By the end of my lifetime, Halloween will be dead. At least the trick-or-treating part will be over. I'm 36.
This prediction saddens me, as I have fond memories of my childhood Halloweens.
I grew up in a mixed-income, racially diverse San Antonio neighborhood. My brothers and I had a well-planned itinerary for Halloween. First, we'd trick-or-treat the houses within a three-block radius. Then we'd dump the candy and hit the elementary school carnival. Finally, a second round of trick-or-treating. Dad would let us go with flashlights and a stern warning to be home by 9.
Most neighbors were ready for us. One woman had a big black cauldron in her front yard. She donned a black dress, pointed hat, scary teeth and hairy moles, and with a cackle that raised our neck hairs, she ladled out candy to our outstretched bags. Scared us out of our wits.
I love that memory. She worked so hard to get into the spirit.
This year, my spirit was tested, perhaps to the breaking point.
My Durham neighborhood is also economically mixed and racially diverse, but few houses were well-lit on Halloween. Only about half of my trick-or-treaters were wearing costumes, or even were children.

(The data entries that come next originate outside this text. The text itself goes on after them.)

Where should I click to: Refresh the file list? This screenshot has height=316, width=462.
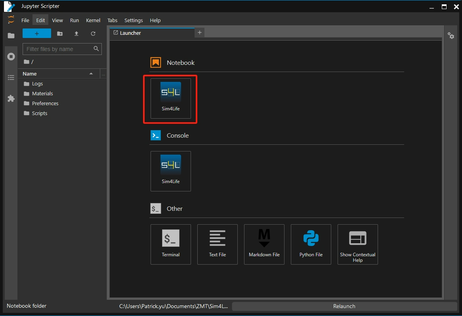pyautogui.click(x=93, y=34)
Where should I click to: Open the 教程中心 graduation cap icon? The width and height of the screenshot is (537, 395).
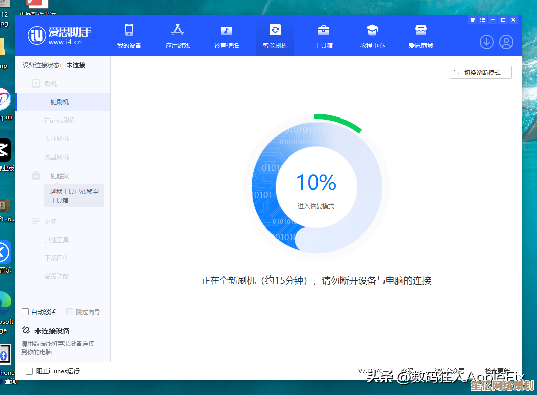point(372,30)
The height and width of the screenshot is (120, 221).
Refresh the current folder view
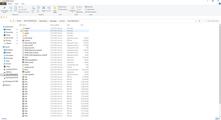click(x=200, y=21)
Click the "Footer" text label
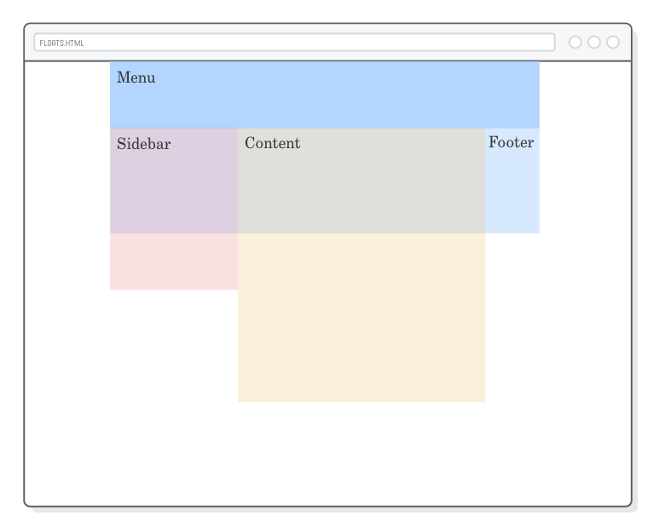 (511, 142)
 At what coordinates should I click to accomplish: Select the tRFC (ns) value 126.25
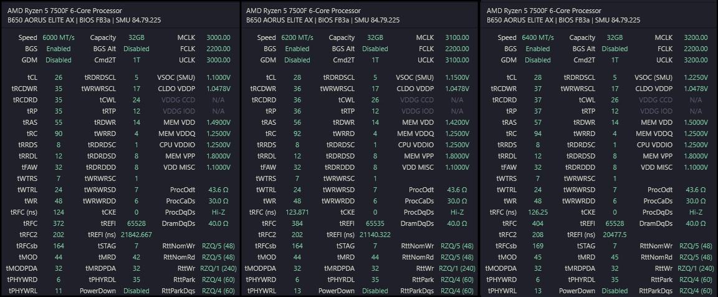click(537, 212)
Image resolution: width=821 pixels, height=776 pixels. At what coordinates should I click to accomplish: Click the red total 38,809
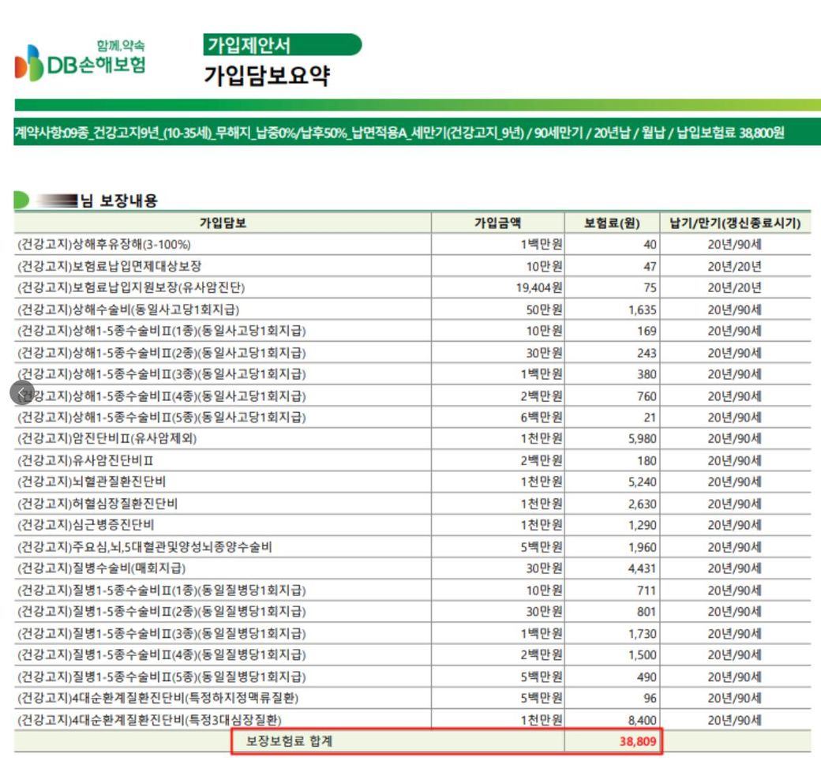tap(637, 742)
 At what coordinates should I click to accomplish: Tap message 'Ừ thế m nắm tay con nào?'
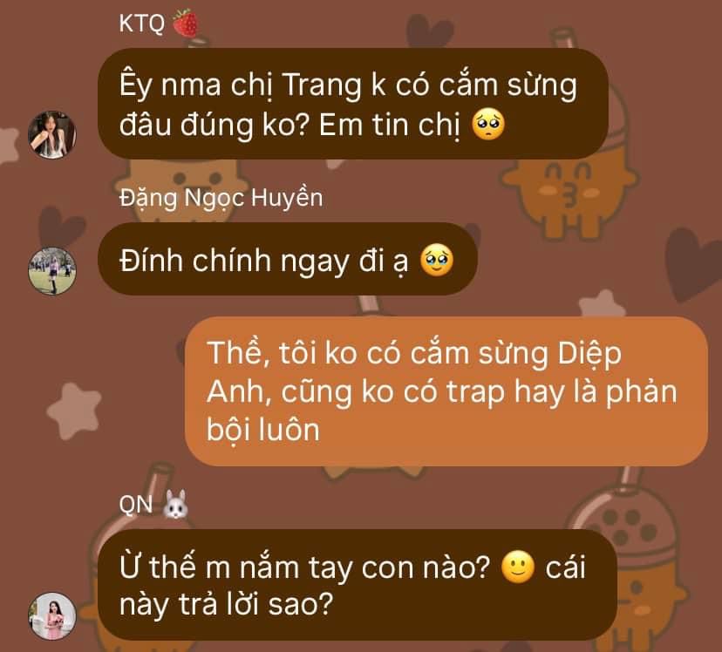(357, 584)
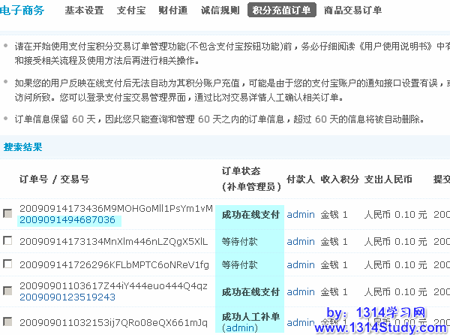Check the box for order 20090914173436M9MOHGoMll1PsYm1vM

click(8, 213)
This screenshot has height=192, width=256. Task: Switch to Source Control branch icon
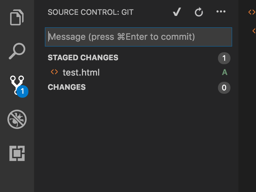coord(17,84)
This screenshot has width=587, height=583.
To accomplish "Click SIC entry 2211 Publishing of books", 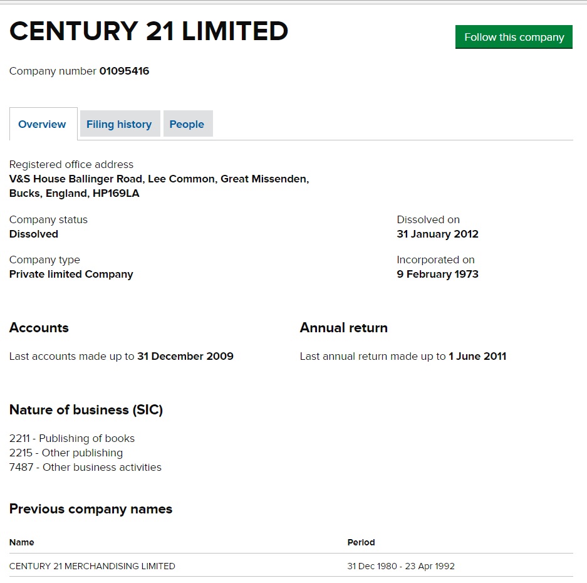I will click(72, 438).
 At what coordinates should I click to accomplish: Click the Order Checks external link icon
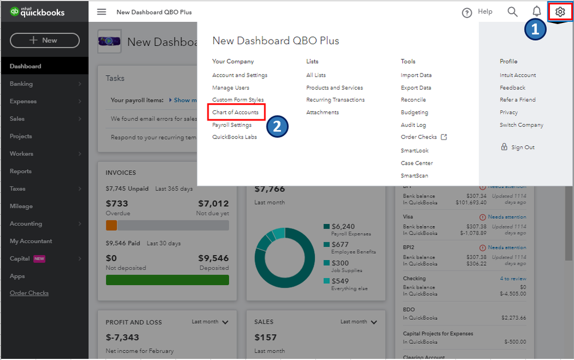click(444, 137)
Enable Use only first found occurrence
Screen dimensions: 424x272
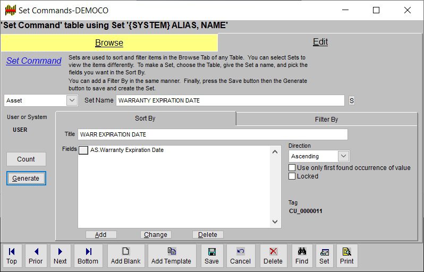tap(292, 168)
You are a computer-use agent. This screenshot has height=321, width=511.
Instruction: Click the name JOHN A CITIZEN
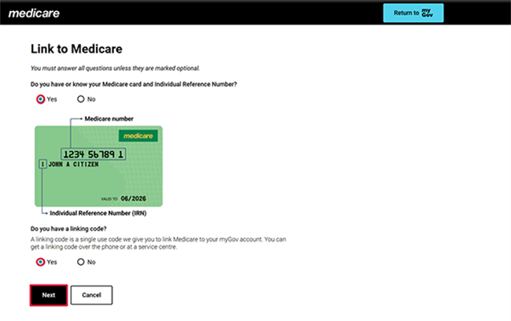tap(75, 164)
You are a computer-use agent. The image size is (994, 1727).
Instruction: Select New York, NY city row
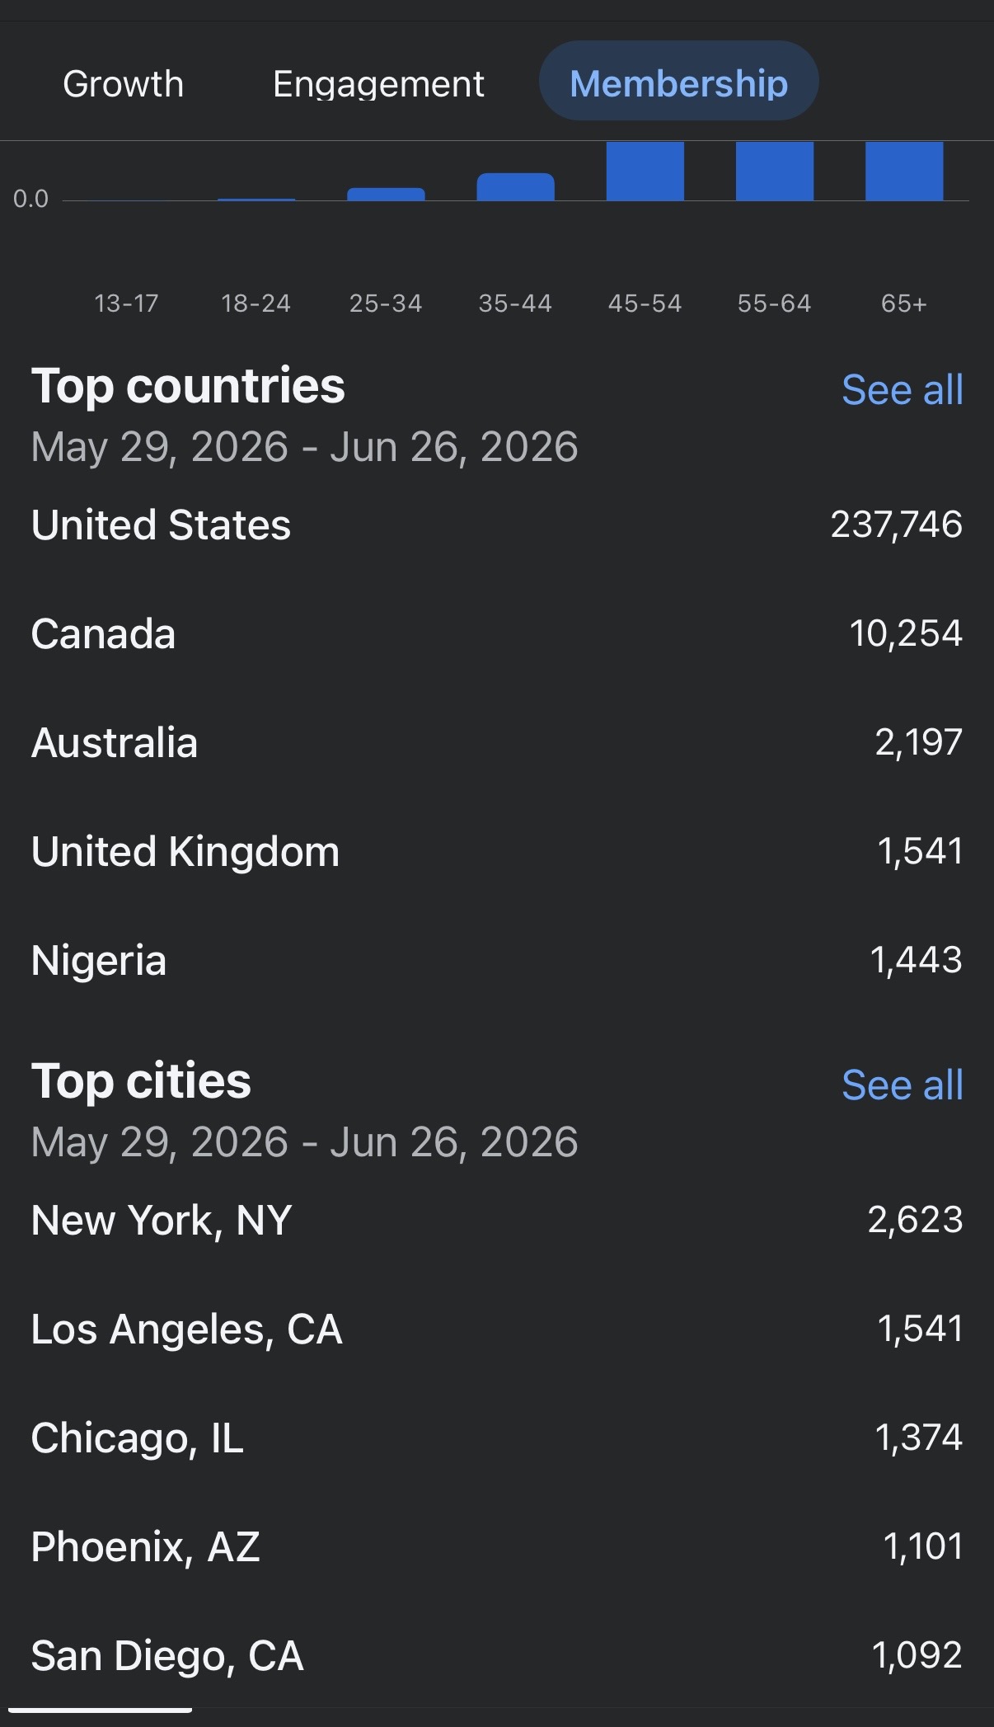click(497, 1220)
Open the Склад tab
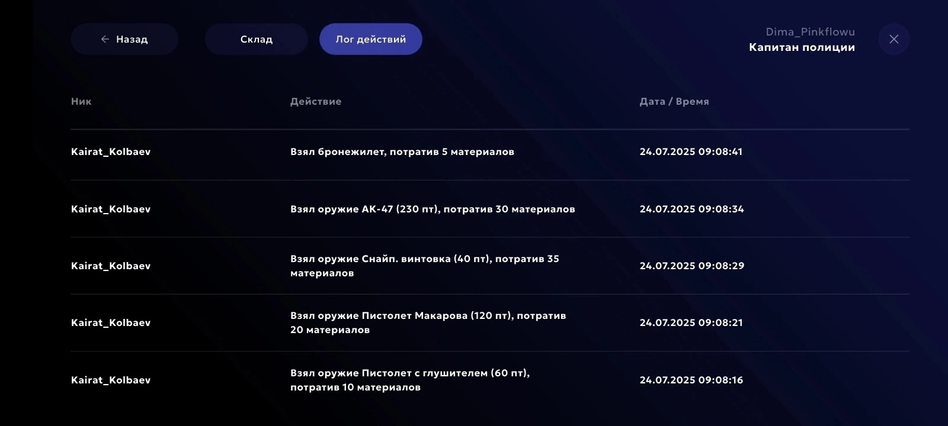948x426 pixels. (256, 39)
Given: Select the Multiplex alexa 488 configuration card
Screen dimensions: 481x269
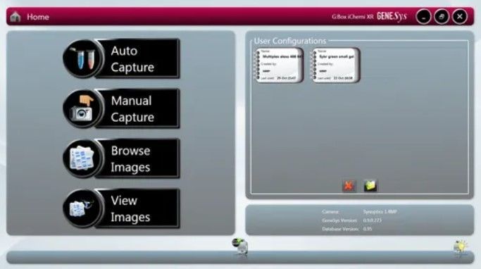Looking at the screenshot, I should pos(279,65).
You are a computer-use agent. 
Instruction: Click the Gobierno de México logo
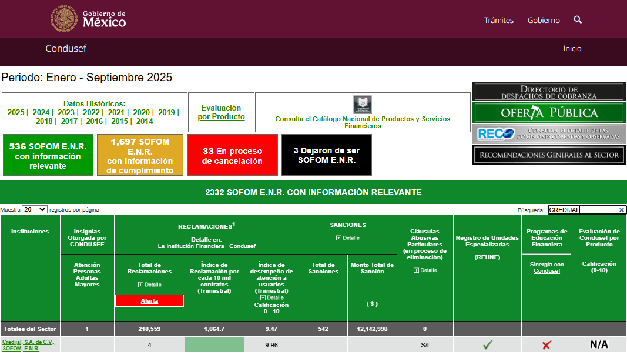click(x=88, y=19)
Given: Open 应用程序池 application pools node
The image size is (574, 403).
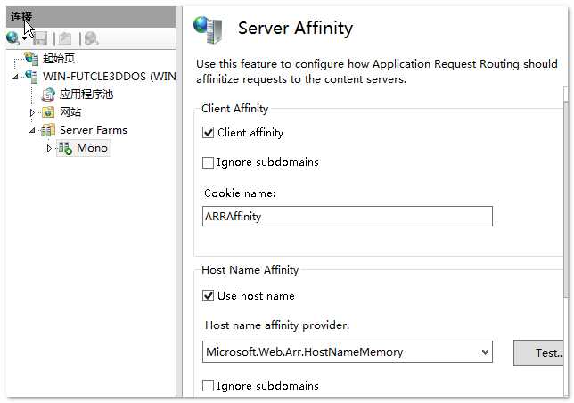Looking at the screenshot, I should [x=86, y=95].

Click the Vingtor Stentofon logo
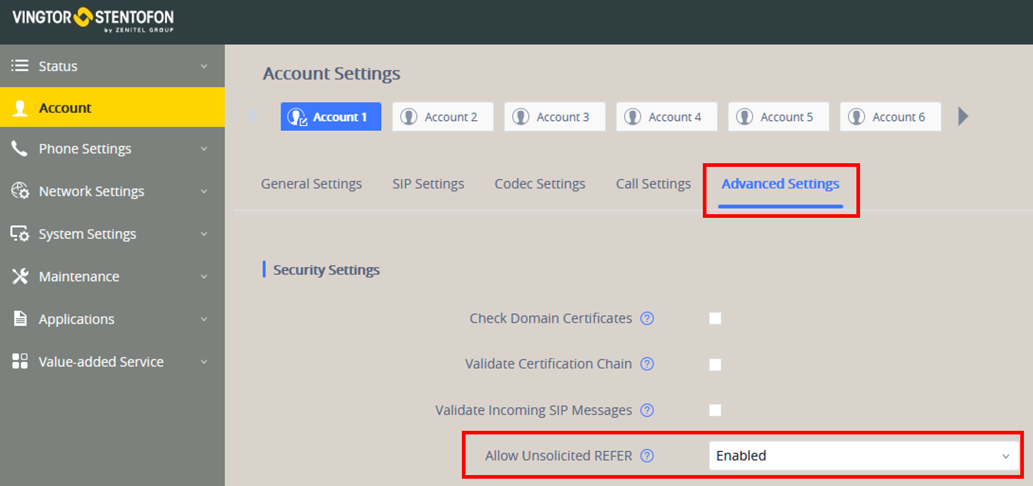93,19
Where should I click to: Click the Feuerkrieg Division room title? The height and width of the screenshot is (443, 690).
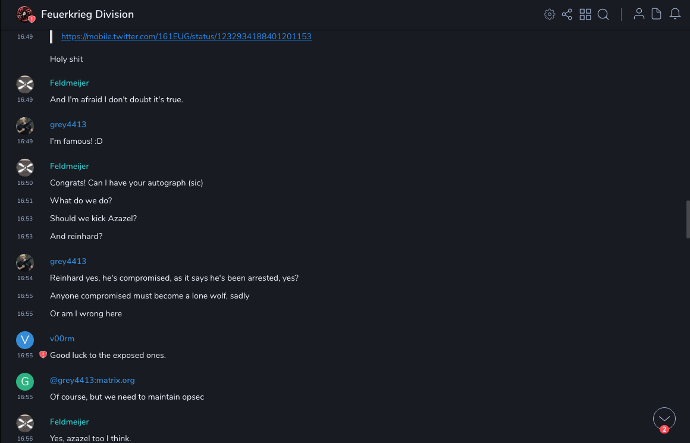click(x=87, y=14)
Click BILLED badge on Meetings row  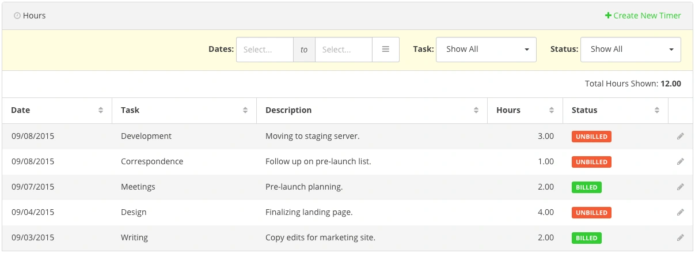coord(586,187)
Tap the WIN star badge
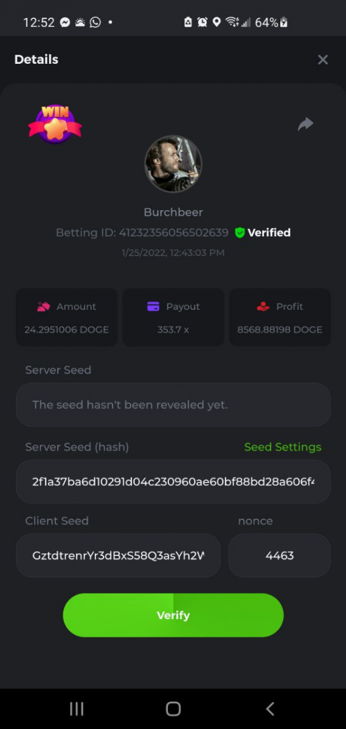This screenshot has width=346, height=729. pyautogui.click(x=55, y=124)
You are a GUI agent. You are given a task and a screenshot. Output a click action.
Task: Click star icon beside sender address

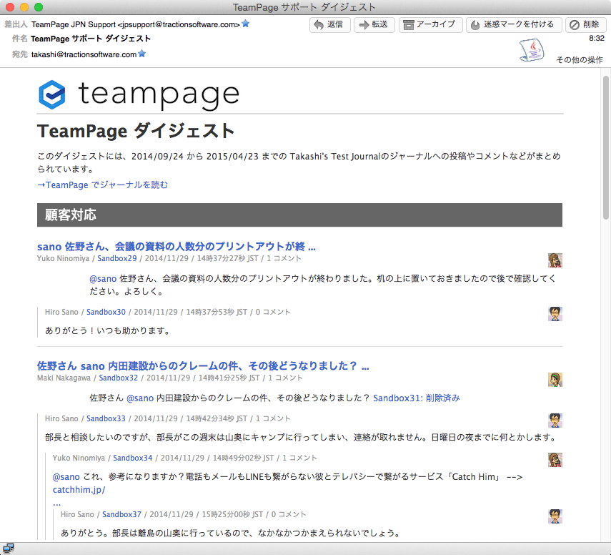pyautogui.click(x=246, y=24)
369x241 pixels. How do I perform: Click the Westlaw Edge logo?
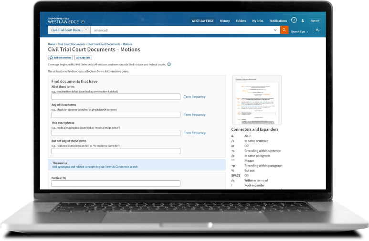click(63, 21)
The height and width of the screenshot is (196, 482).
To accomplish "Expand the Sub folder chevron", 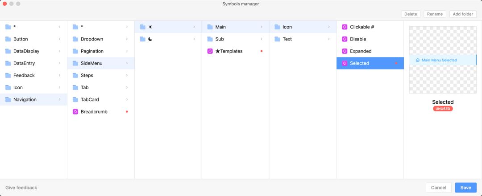I will [x=262, y=39].

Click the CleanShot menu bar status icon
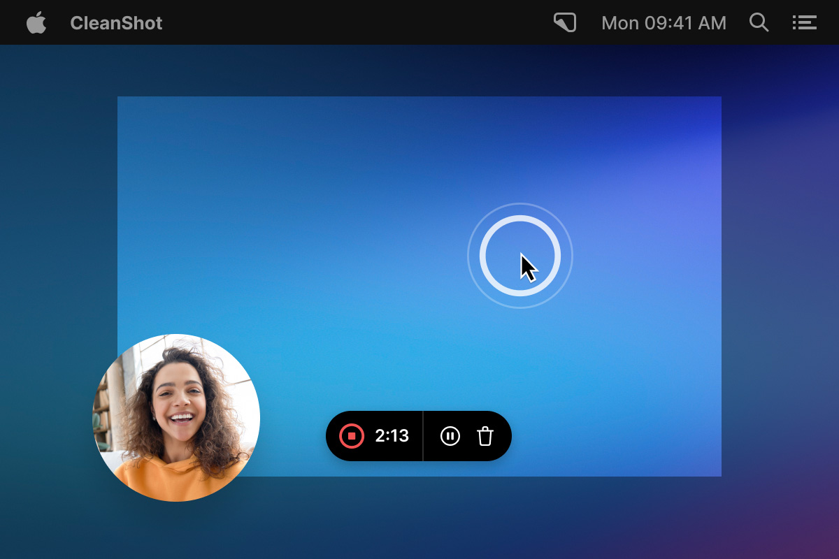point(565,22)
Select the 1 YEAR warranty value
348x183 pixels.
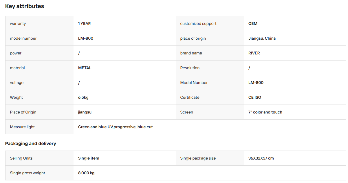coord(84,23)
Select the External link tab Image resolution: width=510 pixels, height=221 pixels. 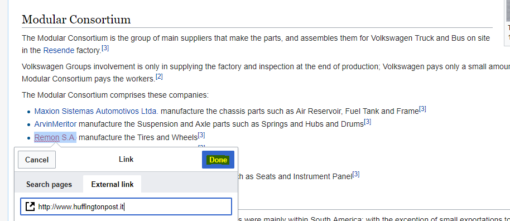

Granted, I've seen some cute kids: princesses, Spidermen, cowboys, vampires, bumblebees, even Bob the Builder. But I've also given candy away to teenage moms, hoisting up uncostumed babies, adolescent biker boys with Wal-Mart bags, pre-teens demanding money and wandering gangs screaming "Trick or treat! Trick or treeeeeeat!"
I live alone. I'm intimidated by these teens, so I walk down my steps and greet trick-or-treaters in my yard. If something untoward happens, I have more open space to get away. I want to put up a big sign "No Costume—No Candy," but I haven't. I want to tell them they are too old to trick-or-treat, but I don't. I want to say something sarcastic to them, but I never do. I don't want them to remember my house or me. I don't trust them.
This year, I had the lowest of Halloween lows. A group of 10 teens, dressed in dark clothes, pants belted below their buttocks, chased from house to house, smoking cigarettes. I thought to myself "I am about to give Halloween candy out to smokers." Completely disgusting. But I smiled, gave them handfuls of sweets, and watched them race on to yell and bang at my neighbor's door.
That was it for me. I turned off my porch lights and all my interior house lights, making my dinner in the dark. Something I cherished had been permanently stained. I felt hopeless, just one woman living in a sweet old neighborhood, trying to keep a long-held tradition alive, but forced back into her little house of darkness.
Then—insult on top of insult—I sat down to watch TV with my dinner, and a Wal-Mart commercial came on—for Christmas. Four hours left in the night, and Halloween was truly dead.